Thursday 22 May 2014

Older, wiser and more interesting… how flowers stay beautiful past their prime

I wrote the other day about the ageing process, how I was trying to come to terms with it, and how it would be good to appreciate different ages in our society, rather than only prize youth. I’d like to add to my previous musings, this time using flowers as an analogy, which is apt as the  Chelsea Flower Show is on this week. 
While the best, most perfect floral displays will be on show for the judges and public, flowers can still be beautiful even when they are past their ‘perfection’. I particularly love keeping roses and tulips long after they’ve gone ‘past it’ because I see a new beauty in them: their colours darken and intensify; their petals change shape and become more interesting; the intricate pattern of veins that run through each petal begin to show, which adds another layer of detail.
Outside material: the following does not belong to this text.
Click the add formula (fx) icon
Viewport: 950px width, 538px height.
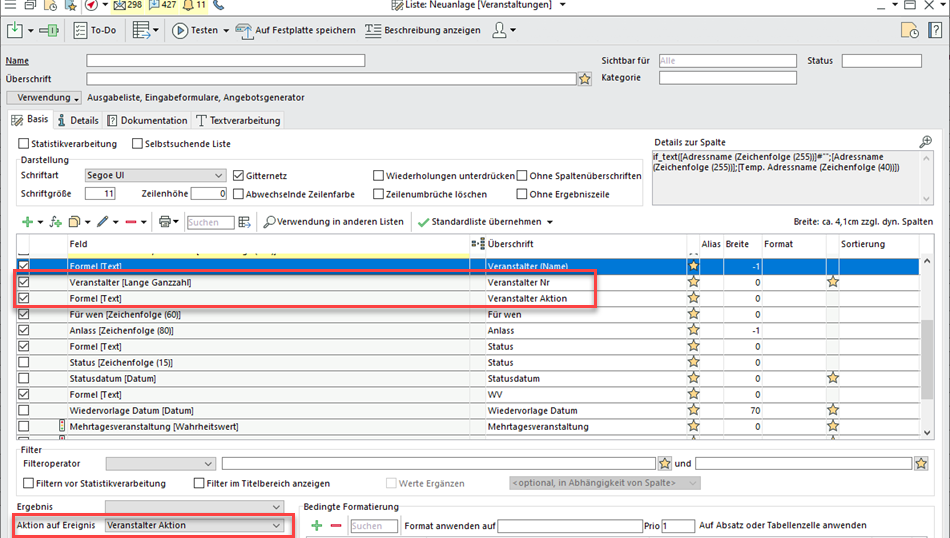click(x=55, y=222)
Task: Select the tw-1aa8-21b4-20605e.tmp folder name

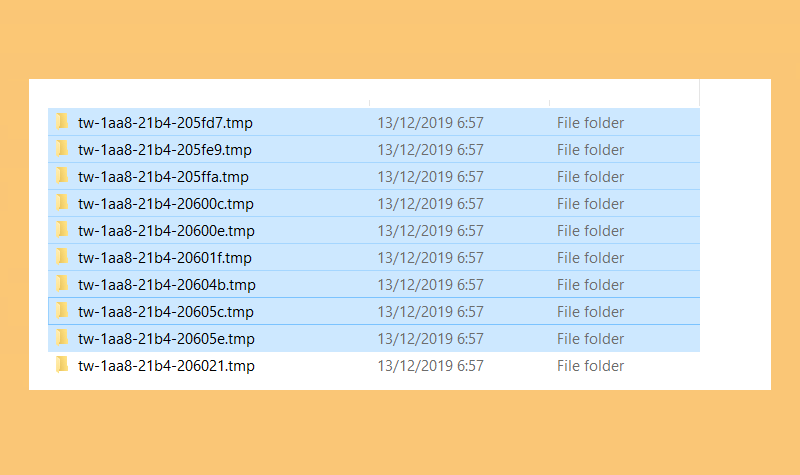Action: click(x=166, y=339)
When most people would have thrown them in the bin, I keep these flowers in the vase for weeks on end, enjoying each stage of their life and still seeing beauty in them, in a new way. 
Tulips are the best, as they begin as soft, tightly woven buds (like babies) that slowly unfurl to reveal the beautiful stamen and stigma (taking me back to biology at school now!), and other colours inside. 


Painting birth to death
Talking of school, my GCSE art course work was to create a painting with the theme ‘journeys’. Being a rather deep, introspective child, I interpreted that as the journey from birth to death, and chose to paint a vase of tulips - red and yellow hybrid ones, which are my favourite - showing new ones on the left, opening gradually in the middle of the vase, then ageing ones towards the right-hand side, dropping their petals on the table. 
My parents recently moved house and found this picture, still in its glass clip frame, up in the loft. I decided to ressurect it, and it’s now hanging in my bedroom. It's pretty good for a 16-year-old (I look back at a lot of things and see how good they or I were, which I never did at the time). But the picture reminds me that it’s the older tulips that looked and were the most interesting to draw and paint. If people could only get past their judgement that the flower looks old, they'd begin to appreciate these delicate, intricate patterns and shapes created by the flowers in their final phases of life.
Age changes our physical form until we disintegrate, physically, and go back to source. It’s all a huge cycle, and completely natural, so it makes me happy to see older people being celebrated in campaigns such as that for Selfridges #BeautyProject, which runs all of May and into June (the-beauty-project). Here’s to beauty in all its forms :-)

JOURNEY: My GCSE art project depicting the journey from birth to death in a vase of tulips. (ignore rumbled bed sheets reflected in the glass!)